Trecho de origem:
# # # # # # #

Os EUA se consideram tão superiores que mesmo seus sorvetes Baskin Robbins se promovem como The coldest ice cream drink ever (o sorvete mais gelado de todos os tempos). Nem o grau zero é suficiente. Eles são os que chegaram mais longe em viagens espaciais, em medalhas de ouro, em cinema, em música pop, em armamentos ou em Starbucks, que inclusive venceram os históricos cafés de Viena, da França, da Espanha ou da Itália. Mais: um Starbucks chegou a ser inaugurado na Cidade Proibida de Pequim até que alguém denunciou a profanação. Os americanos contam com as maiores e mais avançadas empresas do mundo, os maiores carros, os obesos mais obesos e as atrizes mais belas. O máximo do máximo genuinamente norte-americano.

O colapso não é nada senão o pavor de um declínio do já tão cansado Ocidente.

Neste pedestal de dominação - sempre abençoado por Deus -, os cidadãos americanos acreditam estar na melhor terra possível. A terra prometida na qual os religiosos expulsos da Europa fundaram a primeira democracia do mundo e a mais parecida com o paraíso. Por volta de 80% das casas americanas têm uma bandeira nacional que é exibida ao ar livro em aniversários, casamentos ou festas locais. Ser norte-americano é estar acampado no topo do mundo e como não sofrer com as ventanias e a tentação de ser fustigado pelas forças do mal?

# # # # # # #

Dados guardados:
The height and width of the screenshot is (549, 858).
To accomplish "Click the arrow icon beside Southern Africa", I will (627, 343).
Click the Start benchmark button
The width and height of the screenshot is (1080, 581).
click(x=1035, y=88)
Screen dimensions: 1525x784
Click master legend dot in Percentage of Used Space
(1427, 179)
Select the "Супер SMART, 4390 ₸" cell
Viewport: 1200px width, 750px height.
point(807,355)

# # # # # # #

Objetivo do exercício: Retorne, do texto sobre os Estados Unidos, tudo o que vai de "Neste pedestal de" até "forças do mal?", sem mudar nada. Não é preciso usar as linhas.

Solução:
Neste pedestal de dominação - sempre abençoado por Deus -, os cidadãos americanos acreditam estar na melhor terra possível. A terra prometida na qual os religiosos expulsos da Europa fundaram a primeira democracia do mundo e a mais parecida com o paraíso. Por volta de 80% das casas americanas têm uma bandeira nacional que é exibida ao ar livro em aniversários, casamentos ou festas locais. Ser norte-americano é estar acampado no topo do mundo e como não sofrer com as ventanias e a tentação de ser fustigado pelas forças do mal?